WHAT IS BEING ASKED >> With both ends included, repeat exactly the lines of the entries below from the one containing "Task: Click ALL" down to the one containing "Click the repost", and no others.

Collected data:
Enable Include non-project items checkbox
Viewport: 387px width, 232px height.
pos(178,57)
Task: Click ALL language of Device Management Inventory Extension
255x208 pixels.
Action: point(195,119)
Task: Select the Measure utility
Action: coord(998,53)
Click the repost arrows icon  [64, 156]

==

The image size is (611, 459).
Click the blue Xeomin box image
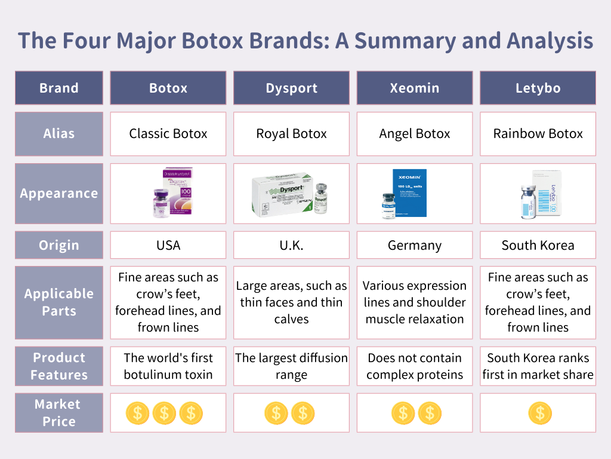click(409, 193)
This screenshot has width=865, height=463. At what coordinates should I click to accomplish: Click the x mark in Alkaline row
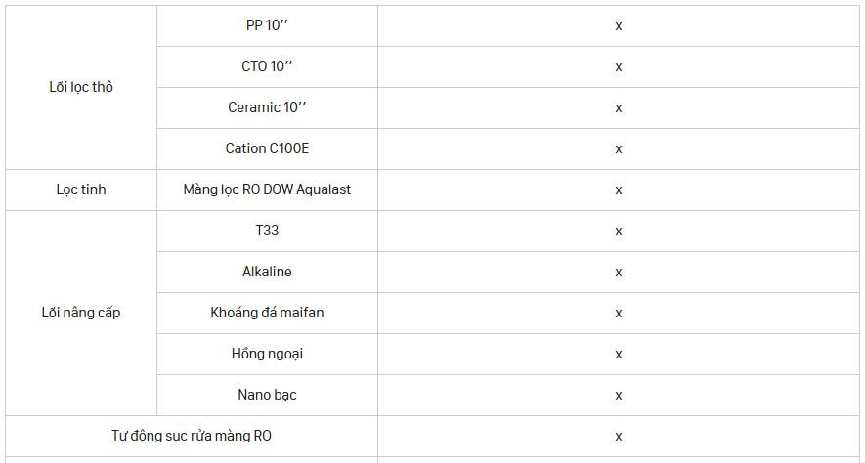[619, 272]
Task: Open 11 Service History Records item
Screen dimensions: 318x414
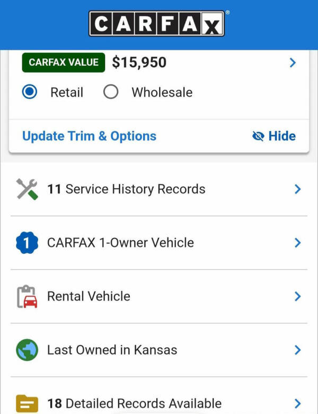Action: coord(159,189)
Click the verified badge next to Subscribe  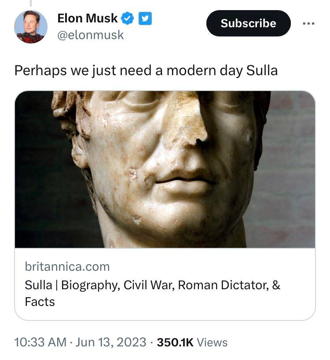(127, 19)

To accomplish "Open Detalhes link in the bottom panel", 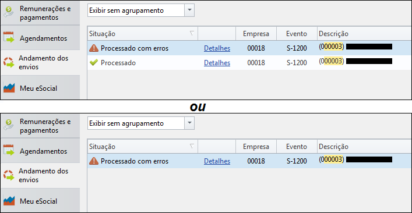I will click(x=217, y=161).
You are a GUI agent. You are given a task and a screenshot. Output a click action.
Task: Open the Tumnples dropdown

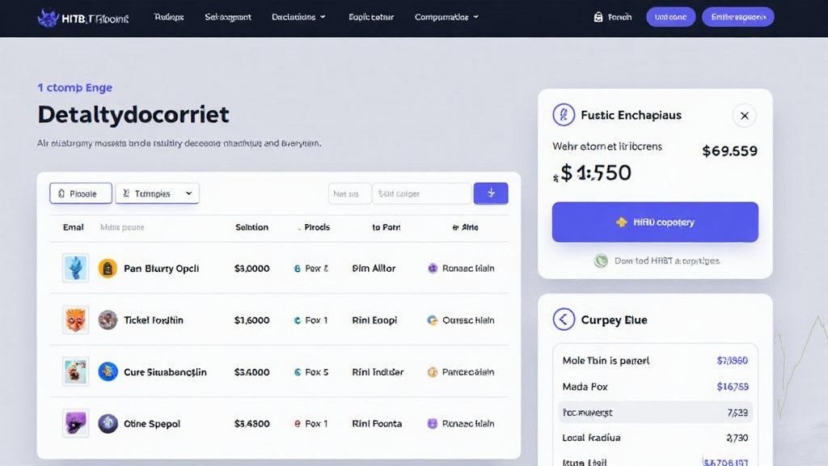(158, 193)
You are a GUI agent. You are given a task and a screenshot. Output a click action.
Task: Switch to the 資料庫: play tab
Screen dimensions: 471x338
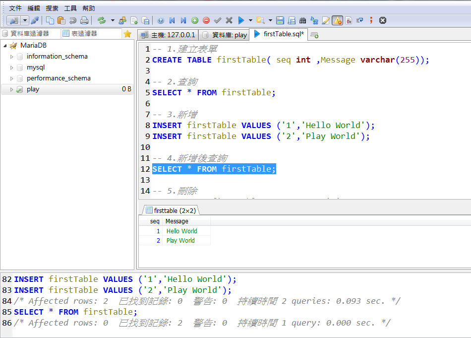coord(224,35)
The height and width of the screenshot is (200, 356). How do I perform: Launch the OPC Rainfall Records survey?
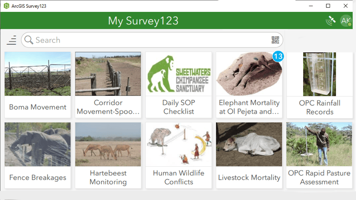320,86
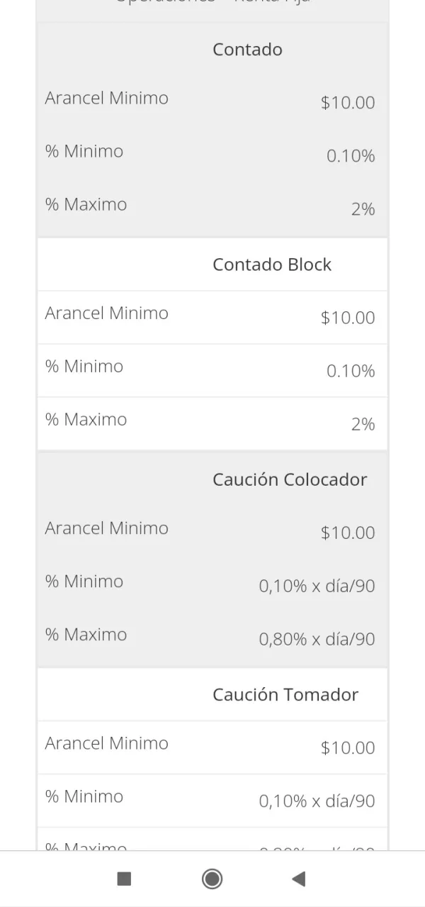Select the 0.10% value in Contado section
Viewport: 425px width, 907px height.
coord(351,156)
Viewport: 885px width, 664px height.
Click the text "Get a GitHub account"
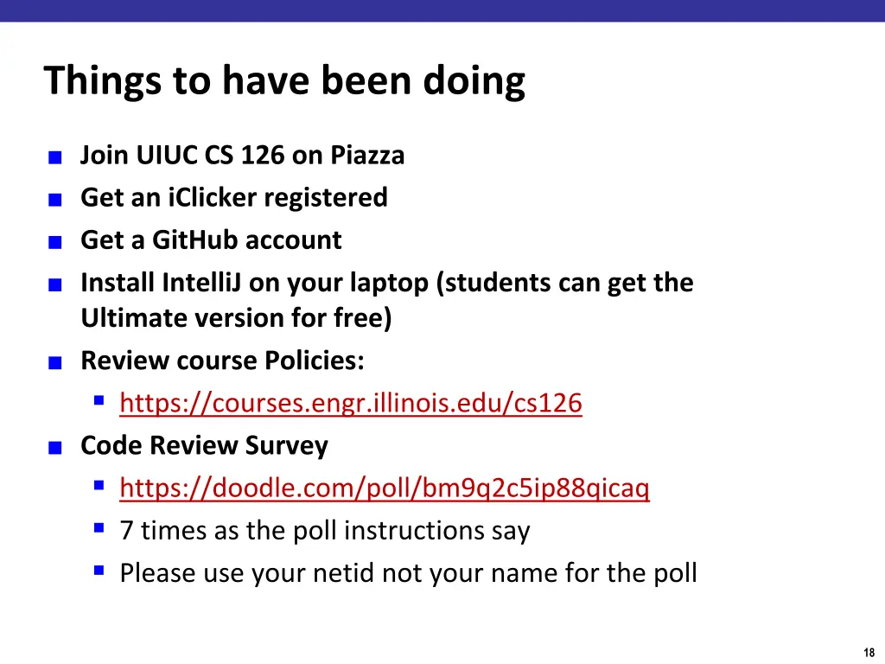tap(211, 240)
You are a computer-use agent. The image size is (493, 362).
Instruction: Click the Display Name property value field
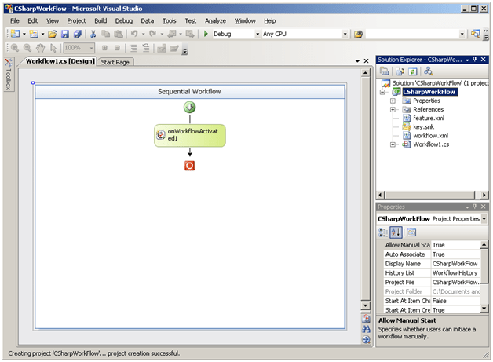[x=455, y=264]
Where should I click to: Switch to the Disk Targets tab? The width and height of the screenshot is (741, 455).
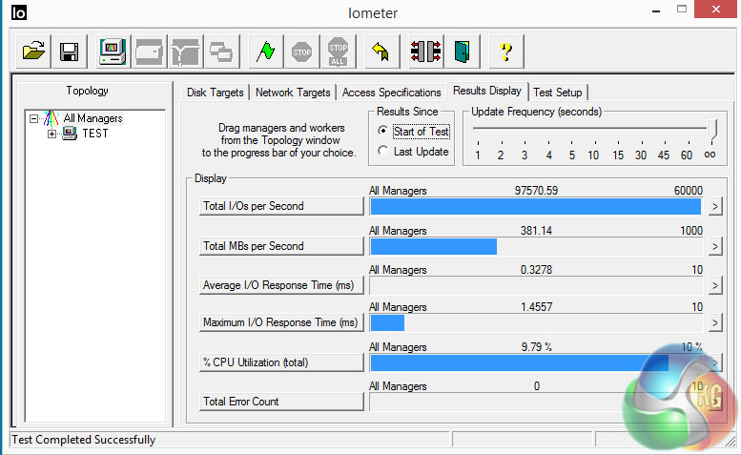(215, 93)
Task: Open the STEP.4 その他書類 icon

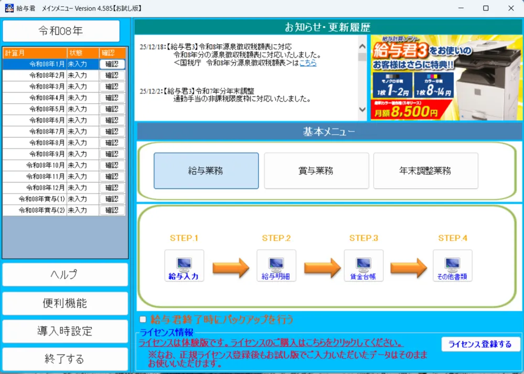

YOUR RESPONSE >>
Task: Click ALL language of Device Management Inventory Extension
255x208 pixels.
Action: point(195,119)
Task: Select the Measure utility
Action: coord(998,53)
Click the repost arrows icon  [64, 156]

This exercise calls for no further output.